If Ballmer is smart—which I seriously doubt—he'll repeat the same trick and revive Windows 7. Today, Windows 7 PCs and laptops are still available, but they're getting hard to find and the selection is getting thin.
If he's not that bright, I expect to see Chromebook sales grow to double percentages for all the Chromebook OEMs by mid-year. It happened to Vista, another dog of a Windows operating system, and I see no reason to expect it won't happen to Windows 8.

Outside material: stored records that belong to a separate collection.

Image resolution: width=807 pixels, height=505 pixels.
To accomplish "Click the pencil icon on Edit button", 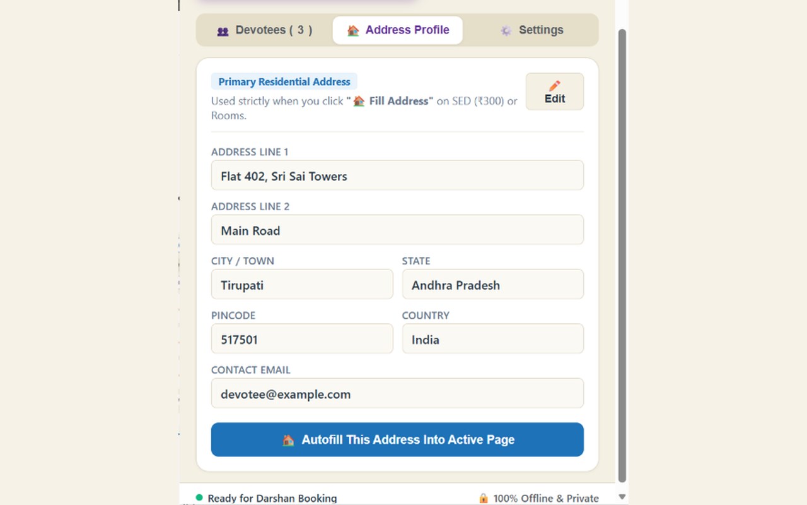I will pyautogui.click(x=555, y=86).
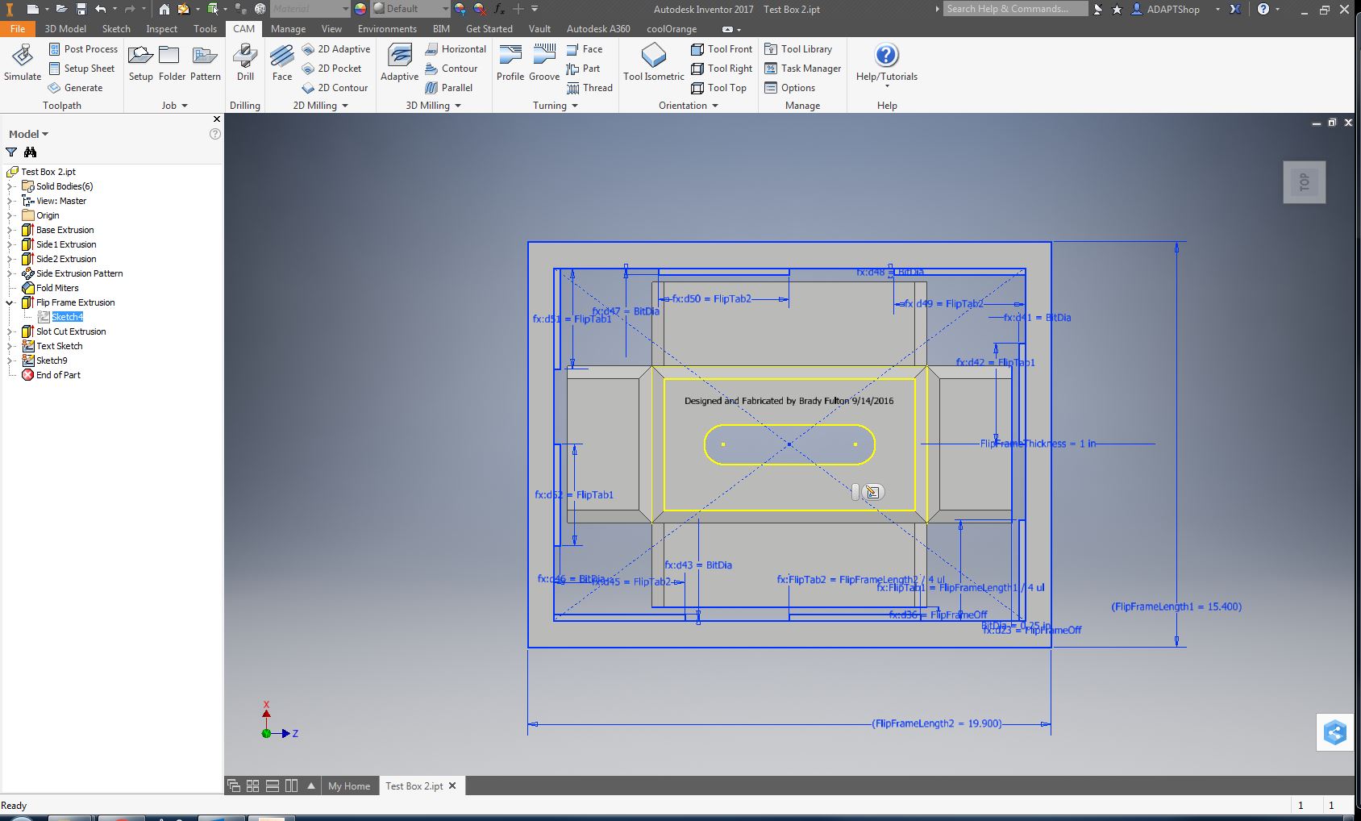The height and width of the screenshot is (821, 1361).
Task: Click the Post Process button
Action: 83,49
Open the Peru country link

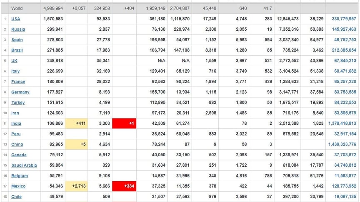(16, 134)
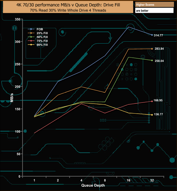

Linux-powered netbooks big selling points were that they were better than Vista laptops and cheaper to boot. Chromebooks also have those advantages over Windows 8, but they have more as well. First, thanks to tablets, smartphones, and the related BYOD movement, Microsoft no longer owns the end-user experience. Indeed, Goldman Sachs already has Windows in third place behind Android and Apple.
Netbooks were also, by definition, small devices. That market space is now occupied by tablets. Chromebooks, as HP is showing, don't have to be tiny.
Finally, Chromebooks are the first major cloud-based end-user device. When you buy a Chromebook, you don't get just a standalone device with Chrome OS. You get cloud storage, the Google Docs office suite, Gmail, and on and on. In short, for one low price a Chromebook gives you everything you need from a basic computer.
Even if Microsoft does dust off Windows 7, the Chromebook is going to far from than just a thorn in Windows' side. It's going to be a significant office and home desktop.